Is Donald Trump going to hell for his callousness and incompetence toward Puerto Rico?
Lin-Manuel Miranda, the creator of “Hamilton,” certainly thinks he is, and he thinks this will happen especially for Trump’s attacks on San Juan’s mayor, Carmen Yulin Cruz, for daring to call out this administration’s slow and inept response so far to the devastation caused by Hurricane Maria.
Mayor Cruz made an impassioned plea for faster and better help for her people.
I am done being polite, and I am done being politically correct. I am mad as hell because my people’s lives are at stake.
She asks the media to “send a mayday call.”
We are dying here. If we don’t solve the logistics, we are going to see something close to a genocide.
Genocide has been called A Problem from Hell. Puerto Rico’s people are in peril of their lives and health; so many of them are desperately imperiled, in fact, that the death toll could reach genocidal proportions. It’s that critical. Mayor Cruz is right.

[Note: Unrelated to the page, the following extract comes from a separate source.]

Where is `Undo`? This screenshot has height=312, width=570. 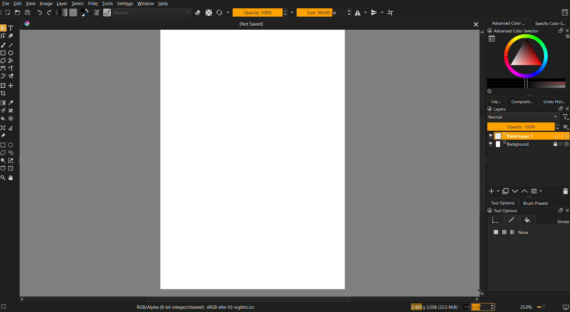
Undo is located at coordinates (40, 13).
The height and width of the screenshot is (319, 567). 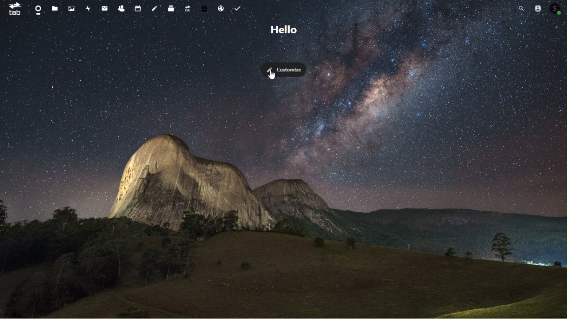 What do you see at coordinates (237, 7) in the screenshot?
I see `Task ` at bounding box center [237, 7].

Instead of responding compassionately to this heartfelt appeal, however, Trump lashed out in anger, unjustly criticizing Mayor Cruz for “nasty” comments and slamming her “poor leadership ability.”
This prompted Lin-Manuel Miranda, the creator of “Hamilton,” to tell Donald Trump on Twitter that he will go “straight to hell” for his unjust attacks on Mayor Carmen Cruz.
As a professor of theology, I think Lin-Manuel Miranda’s insight is on target. Trump should be condemned in the strongest possible terms, and consigning someone to hell certainly does that, because today Puerto Rico is hell on earth for most of its people. And the callous and incompetent response of Trump in particular, but also his administration, is in now great part to blame. And, just to add condemnation upon condemnation, this administration deserves great blame for the hellish consequences of the climate change denial that it fosters in order to protect those who pollute the environment with fossil fuels. Warming oceans due to accelerating climate change make hurricanes larger and more destructive. It’s the science, stupid.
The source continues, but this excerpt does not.